* [TASK REQUIREMENTS] Nothing is needed except the lines below that run from the one with "This screenshot has height=537, width=1024." through the one with "Task: Open the list view icon in toolbar", repeated exactly.

[Excerpts from a dataset]
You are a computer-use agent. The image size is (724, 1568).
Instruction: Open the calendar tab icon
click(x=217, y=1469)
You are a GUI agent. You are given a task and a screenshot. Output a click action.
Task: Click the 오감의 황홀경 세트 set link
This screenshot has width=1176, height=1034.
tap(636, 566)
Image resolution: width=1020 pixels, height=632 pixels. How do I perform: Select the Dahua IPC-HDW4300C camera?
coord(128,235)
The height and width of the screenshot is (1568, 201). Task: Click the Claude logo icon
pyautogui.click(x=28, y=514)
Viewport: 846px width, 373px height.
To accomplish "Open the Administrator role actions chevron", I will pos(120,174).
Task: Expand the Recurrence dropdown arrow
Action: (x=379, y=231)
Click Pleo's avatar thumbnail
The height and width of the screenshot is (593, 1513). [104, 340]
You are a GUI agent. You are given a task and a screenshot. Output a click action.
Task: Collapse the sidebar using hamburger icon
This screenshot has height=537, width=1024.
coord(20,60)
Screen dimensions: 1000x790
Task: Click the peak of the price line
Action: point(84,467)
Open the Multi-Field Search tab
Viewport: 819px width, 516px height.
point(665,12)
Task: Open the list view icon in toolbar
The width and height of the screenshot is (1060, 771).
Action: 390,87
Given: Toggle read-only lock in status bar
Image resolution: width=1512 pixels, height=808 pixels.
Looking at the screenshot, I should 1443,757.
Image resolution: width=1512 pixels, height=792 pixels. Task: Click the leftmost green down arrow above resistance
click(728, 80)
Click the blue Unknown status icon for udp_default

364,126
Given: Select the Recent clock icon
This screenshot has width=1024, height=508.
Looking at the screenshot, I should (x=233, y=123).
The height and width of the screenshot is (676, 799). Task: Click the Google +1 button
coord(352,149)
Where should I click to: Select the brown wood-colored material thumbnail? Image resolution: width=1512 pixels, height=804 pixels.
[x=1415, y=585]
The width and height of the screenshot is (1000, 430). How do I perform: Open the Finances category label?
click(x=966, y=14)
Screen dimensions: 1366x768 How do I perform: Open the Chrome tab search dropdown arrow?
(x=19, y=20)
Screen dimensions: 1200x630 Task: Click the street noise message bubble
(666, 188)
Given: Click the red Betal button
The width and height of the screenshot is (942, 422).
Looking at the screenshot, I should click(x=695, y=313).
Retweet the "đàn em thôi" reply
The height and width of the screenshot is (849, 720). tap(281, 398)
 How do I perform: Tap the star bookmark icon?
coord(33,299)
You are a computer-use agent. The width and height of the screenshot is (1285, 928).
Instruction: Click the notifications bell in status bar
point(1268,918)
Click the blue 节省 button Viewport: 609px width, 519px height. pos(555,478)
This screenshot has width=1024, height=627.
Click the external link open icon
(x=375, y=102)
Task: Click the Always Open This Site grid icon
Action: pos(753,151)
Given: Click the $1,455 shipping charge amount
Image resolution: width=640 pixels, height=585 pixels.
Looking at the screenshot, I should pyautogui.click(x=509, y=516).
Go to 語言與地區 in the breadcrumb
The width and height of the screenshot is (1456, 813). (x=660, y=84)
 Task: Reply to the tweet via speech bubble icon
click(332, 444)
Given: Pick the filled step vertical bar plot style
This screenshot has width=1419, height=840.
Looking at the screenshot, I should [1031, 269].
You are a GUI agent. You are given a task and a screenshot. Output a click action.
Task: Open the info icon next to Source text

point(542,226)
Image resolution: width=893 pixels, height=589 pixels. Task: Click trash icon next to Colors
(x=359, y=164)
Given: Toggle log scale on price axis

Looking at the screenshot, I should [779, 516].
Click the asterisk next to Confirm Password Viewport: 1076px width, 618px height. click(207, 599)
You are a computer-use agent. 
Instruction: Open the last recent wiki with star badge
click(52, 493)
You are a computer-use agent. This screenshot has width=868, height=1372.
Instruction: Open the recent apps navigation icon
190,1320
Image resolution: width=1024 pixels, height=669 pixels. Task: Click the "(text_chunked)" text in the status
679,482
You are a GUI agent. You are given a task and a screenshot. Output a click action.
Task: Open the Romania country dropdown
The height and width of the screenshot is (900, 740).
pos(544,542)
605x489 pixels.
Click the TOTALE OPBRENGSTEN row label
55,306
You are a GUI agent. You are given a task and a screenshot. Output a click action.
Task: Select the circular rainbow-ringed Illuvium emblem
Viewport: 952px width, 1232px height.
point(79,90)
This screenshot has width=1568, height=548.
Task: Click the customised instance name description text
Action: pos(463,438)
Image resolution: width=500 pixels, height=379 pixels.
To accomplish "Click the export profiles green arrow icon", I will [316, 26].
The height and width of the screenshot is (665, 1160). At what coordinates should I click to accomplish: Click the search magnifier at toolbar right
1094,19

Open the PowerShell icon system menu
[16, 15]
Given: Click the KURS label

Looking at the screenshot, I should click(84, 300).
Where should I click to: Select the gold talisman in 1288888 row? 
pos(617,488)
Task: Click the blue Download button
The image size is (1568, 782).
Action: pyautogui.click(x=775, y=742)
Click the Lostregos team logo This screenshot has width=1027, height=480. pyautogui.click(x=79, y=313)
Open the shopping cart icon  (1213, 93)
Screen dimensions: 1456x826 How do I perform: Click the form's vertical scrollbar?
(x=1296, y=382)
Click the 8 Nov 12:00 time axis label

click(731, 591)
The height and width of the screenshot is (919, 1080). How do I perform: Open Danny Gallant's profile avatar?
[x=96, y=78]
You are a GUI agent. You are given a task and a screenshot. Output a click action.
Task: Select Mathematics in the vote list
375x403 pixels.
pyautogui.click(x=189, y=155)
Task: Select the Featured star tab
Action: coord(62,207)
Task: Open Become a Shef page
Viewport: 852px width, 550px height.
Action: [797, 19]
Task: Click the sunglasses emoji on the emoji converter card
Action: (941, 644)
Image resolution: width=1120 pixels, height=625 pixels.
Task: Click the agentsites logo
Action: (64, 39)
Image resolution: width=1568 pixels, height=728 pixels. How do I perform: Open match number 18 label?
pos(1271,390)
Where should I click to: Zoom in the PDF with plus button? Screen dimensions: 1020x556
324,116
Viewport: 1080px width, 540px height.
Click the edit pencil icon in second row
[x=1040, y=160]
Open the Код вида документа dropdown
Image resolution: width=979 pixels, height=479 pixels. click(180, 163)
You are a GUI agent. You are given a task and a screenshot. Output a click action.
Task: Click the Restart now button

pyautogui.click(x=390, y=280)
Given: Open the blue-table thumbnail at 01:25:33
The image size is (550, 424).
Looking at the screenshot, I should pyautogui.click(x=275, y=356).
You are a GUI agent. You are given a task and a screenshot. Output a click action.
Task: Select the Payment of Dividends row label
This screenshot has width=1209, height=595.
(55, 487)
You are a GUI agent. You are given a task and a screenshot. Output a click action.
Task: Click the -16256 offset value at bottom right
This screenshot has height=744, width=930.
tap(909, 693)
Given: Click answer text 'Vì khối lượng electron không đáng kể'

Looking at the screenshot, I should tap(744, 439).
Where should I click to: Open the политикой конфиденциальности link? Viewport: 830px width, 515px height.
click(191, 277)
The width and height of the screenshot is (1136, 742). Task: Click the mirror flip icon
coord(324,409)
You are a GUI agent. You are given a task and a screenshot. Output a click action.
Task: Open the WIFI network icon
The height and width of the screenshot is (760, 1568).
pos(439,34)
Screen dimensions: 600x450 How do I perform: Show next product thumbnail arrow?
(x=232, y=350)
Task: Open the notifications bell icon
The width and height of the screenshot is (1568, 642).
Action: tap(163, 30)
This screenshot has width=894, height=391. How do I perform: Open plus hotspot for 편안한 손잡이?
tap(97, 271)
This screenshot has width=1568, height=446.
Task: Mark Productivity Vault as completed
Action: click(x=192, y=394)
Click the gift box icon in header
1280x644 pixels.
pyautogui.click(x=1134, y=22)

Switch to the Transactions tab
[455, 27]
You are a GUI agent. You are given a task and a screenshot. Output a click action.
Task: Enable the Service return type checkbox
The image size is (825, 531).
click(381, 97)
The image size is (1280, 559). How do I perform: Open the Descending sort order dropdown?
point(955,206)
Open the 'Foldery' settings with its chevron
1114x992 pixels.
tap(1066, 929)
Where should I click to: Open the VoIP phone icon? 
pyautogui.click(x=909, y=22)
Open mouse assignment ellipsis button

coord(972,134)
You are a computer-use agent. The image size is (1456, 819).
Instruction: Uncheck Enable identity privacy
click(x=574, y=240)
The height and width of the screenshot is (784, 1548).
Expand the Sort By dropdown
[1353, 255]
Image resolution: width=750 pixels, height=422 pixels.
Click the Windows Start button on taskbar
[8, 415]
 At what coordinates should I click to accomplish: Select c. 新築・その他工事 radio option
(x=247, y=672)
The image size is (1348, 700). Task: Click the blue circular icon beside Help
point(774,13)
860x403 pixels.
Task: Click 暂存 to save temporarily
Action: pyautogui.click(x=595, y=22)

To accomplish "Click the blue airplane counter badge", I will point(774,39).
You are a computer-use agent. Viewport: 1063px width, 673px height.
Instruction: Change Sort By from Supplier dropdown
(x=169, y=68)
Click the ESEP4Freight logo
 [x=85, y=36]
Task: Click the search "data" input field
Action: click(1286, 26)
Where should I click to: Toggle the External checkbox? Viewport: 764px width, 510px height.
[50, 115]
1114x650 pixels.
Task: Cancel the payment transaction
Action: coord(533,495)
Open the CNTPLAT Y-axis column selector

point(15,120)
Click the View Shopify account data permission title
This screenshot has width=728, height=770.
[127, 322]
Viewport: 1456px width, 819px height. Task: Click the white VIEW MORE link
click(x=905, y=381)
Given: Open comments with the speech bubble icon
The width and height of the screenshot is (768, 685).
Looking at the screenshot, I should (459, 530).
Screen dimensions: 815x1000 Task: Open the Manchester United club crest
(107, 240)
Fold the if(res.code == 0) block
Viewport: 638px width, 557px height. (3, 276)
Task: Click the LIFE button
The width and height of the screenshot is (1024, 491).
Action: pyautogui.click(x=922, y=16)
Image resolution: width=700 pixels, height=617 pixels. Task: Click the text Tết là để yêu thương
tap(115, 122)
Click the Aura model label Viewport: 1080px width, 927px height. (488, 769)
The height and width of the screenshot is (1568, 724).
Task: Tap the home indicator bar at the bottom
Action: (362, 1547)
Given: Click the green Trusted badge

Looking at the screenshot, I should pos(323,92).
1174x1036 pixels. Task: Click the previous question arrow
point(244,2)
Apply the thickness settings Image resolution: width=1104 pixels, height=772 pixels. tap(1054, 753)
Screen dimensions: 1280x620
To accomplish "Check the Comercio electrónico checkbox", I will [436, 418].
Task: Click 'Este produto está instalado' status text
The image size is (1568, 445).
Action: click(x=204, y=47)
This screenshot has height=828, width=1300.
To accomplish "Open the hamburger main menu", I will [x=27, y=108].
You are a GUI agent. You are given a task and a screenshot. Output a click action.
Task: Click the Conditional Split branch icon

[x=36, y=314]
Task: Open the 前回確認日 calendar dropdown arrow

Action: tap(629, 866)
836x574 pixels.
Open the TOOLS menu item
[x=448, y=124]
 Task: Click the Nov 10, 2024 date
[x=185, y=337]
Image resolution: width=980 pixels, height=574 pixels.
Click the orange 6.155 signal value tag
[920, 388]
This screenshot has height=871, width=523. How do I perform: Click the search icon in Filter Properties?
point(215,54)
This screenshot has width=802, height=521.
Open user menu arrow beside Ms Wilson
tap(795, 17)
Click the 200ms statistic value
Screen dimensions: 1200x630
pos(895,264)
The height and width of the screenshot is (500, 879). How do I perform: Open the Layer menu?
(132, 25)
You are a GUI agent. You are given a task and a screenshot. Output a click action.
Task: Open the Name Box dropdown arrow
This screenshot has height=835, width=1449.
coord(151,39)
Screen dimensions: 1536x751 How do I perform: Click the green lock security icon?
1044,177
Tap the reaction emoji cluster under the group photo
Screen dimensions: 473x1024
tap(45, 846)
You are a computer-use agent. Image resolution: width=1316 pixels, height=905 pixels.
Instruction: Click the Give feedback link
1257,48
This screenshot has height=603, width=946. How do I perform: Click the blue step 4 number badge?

* [ANSWER SPACE]
This screenshot has height=537, width=1024.
coord(20,60)
Screen dimensions: 1000x790
Task: Click the peak of the price line
Action: point(84,467)
Open the Multi-Field Search tab
Viewport: 819px width, 516px height.
point(665,12)
Task: Open the list view icon in toolbar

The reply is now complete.